Operations manager Glenn Evans says Mehdiof is a dedicated operator to work for. “He runs a fantastic company and I’m glad to be a part of it. He emphasizes his intention to retain his employees and goes above and beyond to make sure we are well taken care of. I am glad to be a part of the advancement of a company using technology.”
The rest of the team includes his general manager, Frank Diaz, who joined North Point a few years after launching; Willy Gibson, dispatch manager; Reanne Matthews, reservations manager; Debbi Upthegrove, controller; and Jo Manual, revenue processing manager.
He recently hired Marvin Fisher, executive VP of operations and a 30-year industry veteran. “Even with a dream team, you still have to be engaged,” Mehdiof says.

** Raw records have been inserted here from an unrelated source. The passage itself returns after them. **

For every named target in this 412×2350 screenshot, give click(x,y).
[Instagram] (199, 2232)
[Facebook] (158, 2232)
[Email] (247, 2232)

“You can never say ‘it’s all good’ and just stop paying attention.” Mehdiof emphasizes the importance of balancing a family life with life in the industry. As the father of a 17-year-old daughter and 20-year-old son, he appreciates the importance of family time.
Tony’s Affiliate Approach
Tony Mehdiof of North Point Transportation Group has built his empire performing affiliate work. He shares what he calls his “secret sauce”: “The first strategy is to establish trust and deliver flawless service. Any affiliate of any size wants to make sure their clients are well taken care of. The way we operate is seamless for their clients. We keep the same standard or even a higher standard than the affiliate company. That’s our secret sauce. We never promise anything we can’t deliver, and keep their trust based on providing the best service possible at the most cost effective rate. We don’t discount jobs a great deal just to get the business. We focus on the delivery of service.”
When asked about the future, Mehdiof says he plans to market aggressively. “It includes networking, attending trade shows, advertising in LCT Magazine and other publications, and encouraging word-of-mouth referrals from the affiliate networks. “Getting the company to a point where it’s stable, provides jobs for many people, and helps them raise their families is my biggest accomplishment.”